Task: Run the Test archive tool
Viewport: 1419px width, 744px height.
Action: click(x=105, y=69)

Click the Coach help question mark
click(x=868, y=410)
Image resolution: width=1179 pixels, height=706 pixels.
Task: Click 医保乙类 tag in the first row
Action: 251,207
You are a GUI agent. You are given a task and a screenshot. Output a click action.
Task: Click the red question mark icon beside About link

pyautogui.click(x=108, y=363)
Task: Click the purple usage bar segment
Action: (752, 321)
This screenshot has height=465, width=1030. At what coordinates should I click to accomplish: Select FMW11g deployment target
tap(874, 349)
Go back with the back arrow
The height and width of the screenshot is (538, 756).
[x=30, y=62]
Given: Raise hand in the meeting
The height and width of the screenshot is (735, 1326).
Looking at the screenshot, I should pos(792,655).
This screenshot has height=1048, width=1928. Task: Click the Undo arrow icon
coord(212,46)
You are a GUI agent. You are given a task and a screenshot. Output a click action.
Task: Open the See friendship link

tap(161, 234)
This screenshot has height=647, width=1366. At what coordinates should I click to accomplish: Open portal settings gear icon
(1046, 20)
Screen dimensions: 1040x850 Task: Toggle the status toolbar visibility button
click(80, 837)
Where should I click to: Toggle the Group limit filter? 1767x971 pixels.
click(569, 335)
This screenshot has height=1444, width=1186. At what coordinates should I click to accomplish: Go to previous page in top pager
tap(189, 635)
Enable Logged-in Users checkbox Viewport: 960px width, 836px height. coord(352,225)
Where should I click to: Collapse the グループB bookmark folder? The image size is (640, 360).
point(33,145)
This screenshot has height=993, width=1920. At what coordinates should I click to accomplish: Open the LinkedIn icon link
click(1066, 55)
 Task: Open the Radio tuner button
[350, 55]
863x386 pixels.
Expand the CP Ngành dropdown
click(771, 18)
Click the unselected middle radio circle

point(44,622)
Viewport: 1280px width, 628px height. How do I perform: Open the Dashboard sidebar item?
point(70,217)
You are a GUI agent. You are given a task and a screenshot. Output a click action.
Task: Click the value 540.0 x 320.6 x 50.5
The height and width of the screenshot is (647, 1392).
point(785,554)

--------------------

WORK REQUIRED:
Word for word, copy out all the data given above.

RESPONSE BOX:
Task: Run the Test archive tool
Viewport: 1419px width, 744px height.
Action: click(x=105, y=69)

Click the Coach help question mark
click(x=868, y=410)
Image resolution: width=1179 pixels, height=706 pixels.
Task: Click 医保乙类 tag in the first row
Action: 251,207
You are a GUI agent. You are given a task and a screenshot. Output a click action.
Task: Click the red question mark icon beside About link

pyautogui.click(x=108, y=363)
Task: Click the purple usage bar segment
Action: (752, 321)
This screenshot has height=465, width=1030. At what coordinates should I click to accomplish: Select FMW11g deployment target
tap(874, 349)
Go back with the back arrow
The height and width of the screenshot is (538, 756).
[x=30, y=62]
Given: Raise hand in the meeting
The height and width of the screenshot is (735, 1326).
Looking at the screenshot, I should pos(792,655).
This screenshot has height=1048, width=1928. Task: Click the Undo arrow icon
coord(212,46)
You are a GUI agent. You are given a task and a screenshot. Output a click action.
Task: Open the See friendship link

tap(161, 234)
This screenshot has height=647, width=1366. At what coordinates should I click to accomplish: Open portal settings gear icon
(1046, 20)
Screen dimensions: 1040x850 Task: Toggle the status toolbar visibility button
click(80, 837)
Where should I click to: Toggle the Group limit filter? 1767x971 pixels.
click(569, 335)
This screenshot has height=1444, width=1186. At what coordinates should I click to accomplish: Go to previous page in top pager
tap(189, 635)
Enable Logged-in Users checkbox Viewport: 960px width, 836px height. coord(352,225)
Where should I click to: Collapse the グループB bookmark folder? The image size is (640, 360).
point(33,145)
This screenshot has height=993, width=1920. At what coordinates should I click to accomplish: Open the LinkedIn icon link
click(1066, 55)
 Task: Open the Radio tuner button
[350, 55]
863x386 pixels.
Expand the CP Ngành dropdown
click(771, 18)
Click the unselected middle radio circle

point(44,622)
Viewport: 1280px width, 628px height. How do I perform: Open the Dashboard sidebar item?
point(70,217)
You are a GUI agent. You are given a task and a screenshot. Output a click action.
Task: Click the value 540.0 x 320.6 x 50.5
The height and width of the screenshot is (647, 1392).
point(785,554)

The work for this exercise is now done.